■ Provided material
=-=-=

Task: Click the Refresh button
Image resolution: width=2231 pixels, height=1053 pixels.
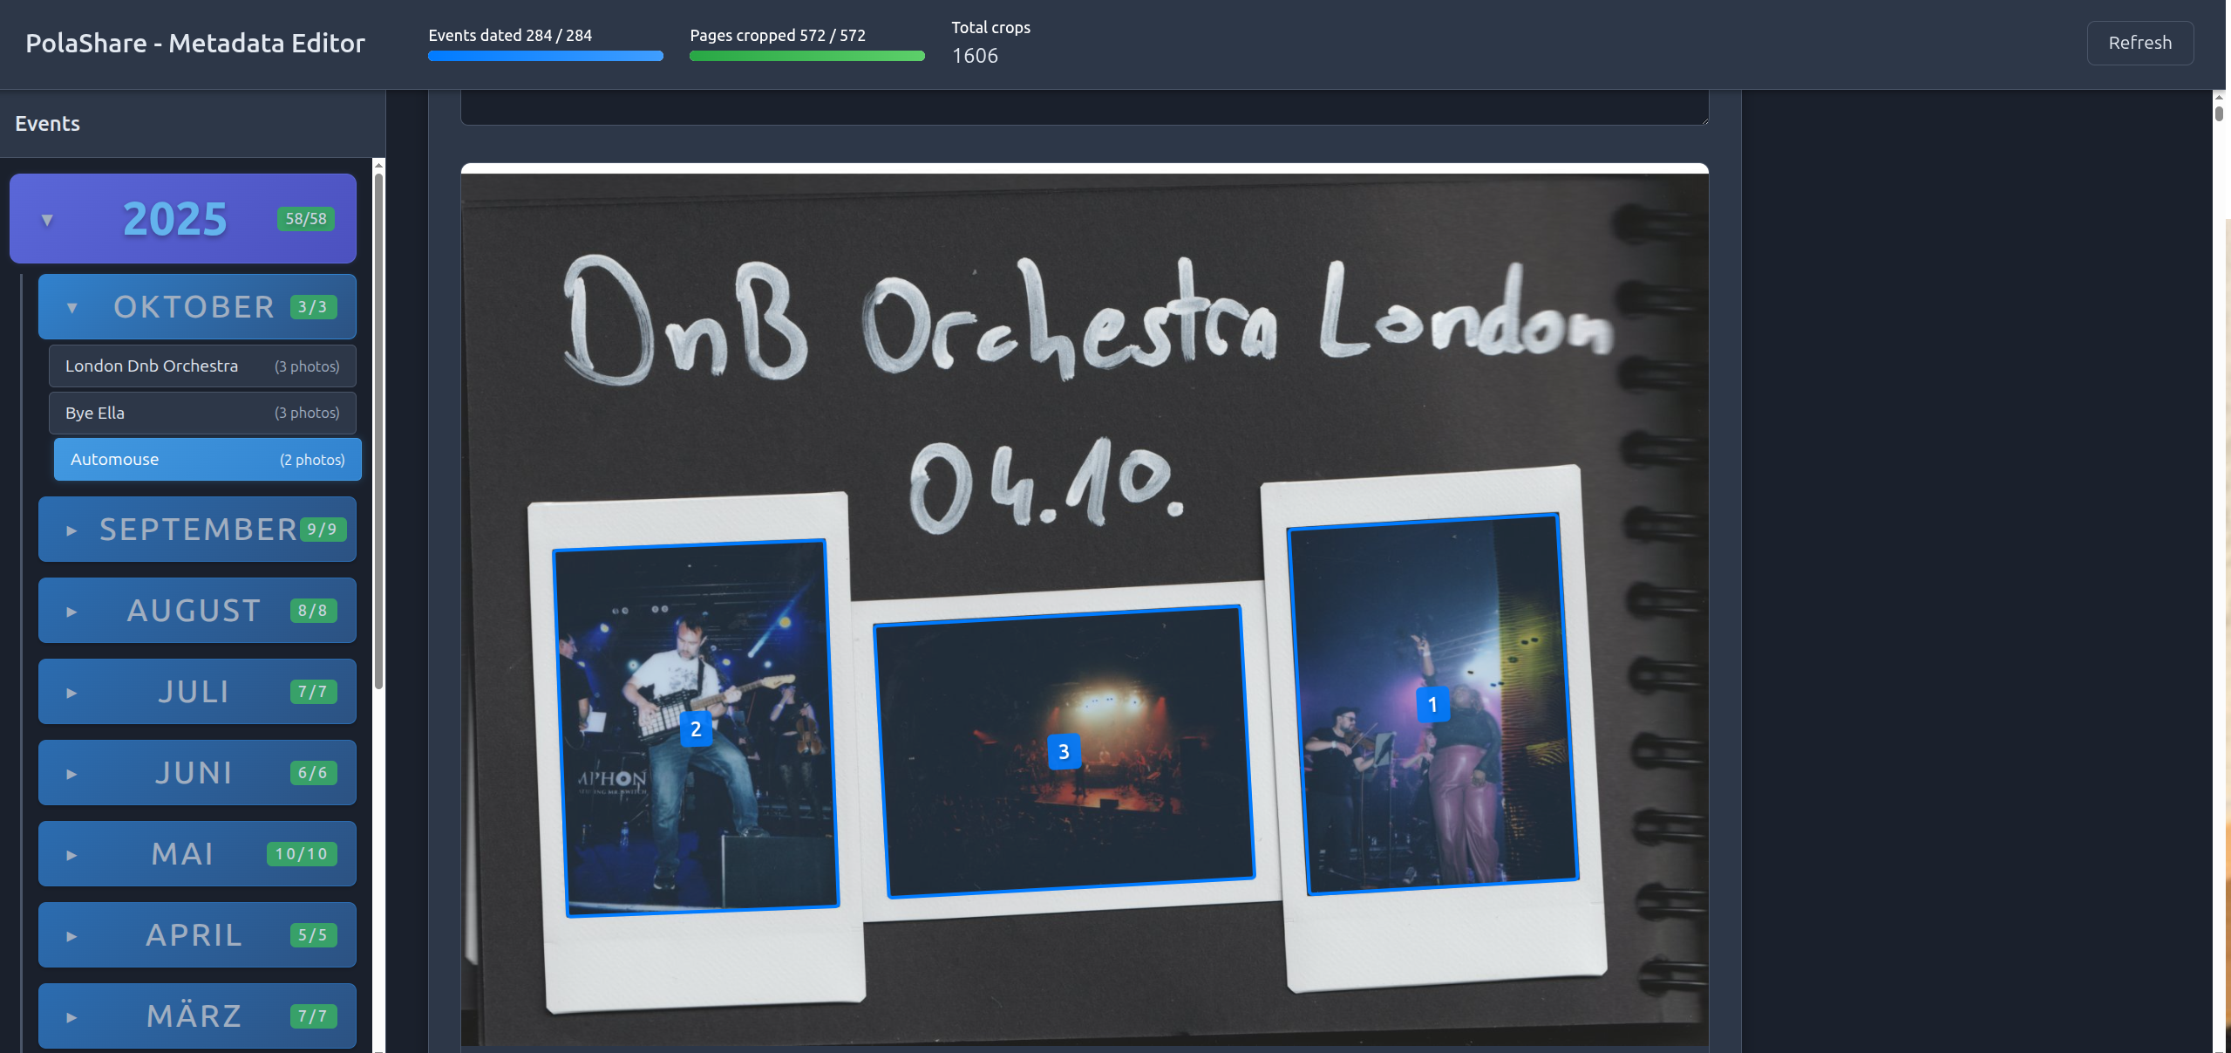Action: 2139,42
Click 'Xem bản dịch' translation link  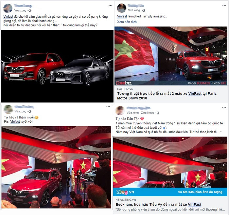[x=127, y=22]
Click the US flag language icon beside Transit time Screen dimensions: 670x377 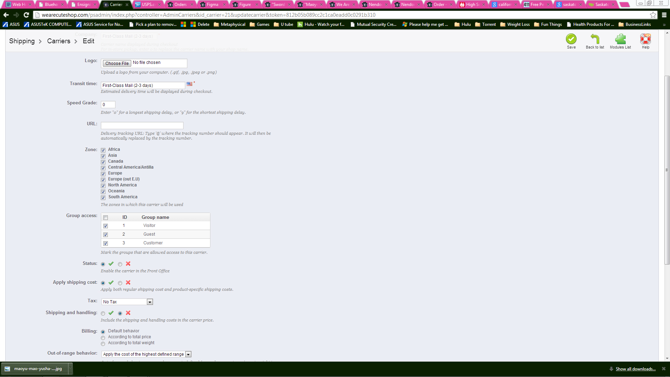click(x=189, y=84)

=-=-=

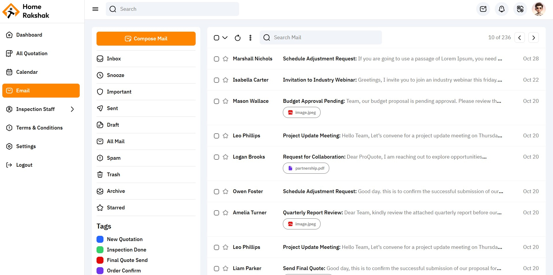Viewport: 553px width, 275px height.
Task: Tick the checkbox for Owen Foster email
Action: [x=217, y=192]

=-=-=

■ Given request
Swap "Tick" for "Check" in the records, starting at the line that has "Viewport: 553px width, 275px height." and stopping after the line that has "Action: [x=217, y=192]". Leave all other wording as it is, and leave out the pictures.

■ Reply
Viewport: 553px width, 275px height.
Task: Check the checkbox for Owen Foster email
Action: [x=217, y=192]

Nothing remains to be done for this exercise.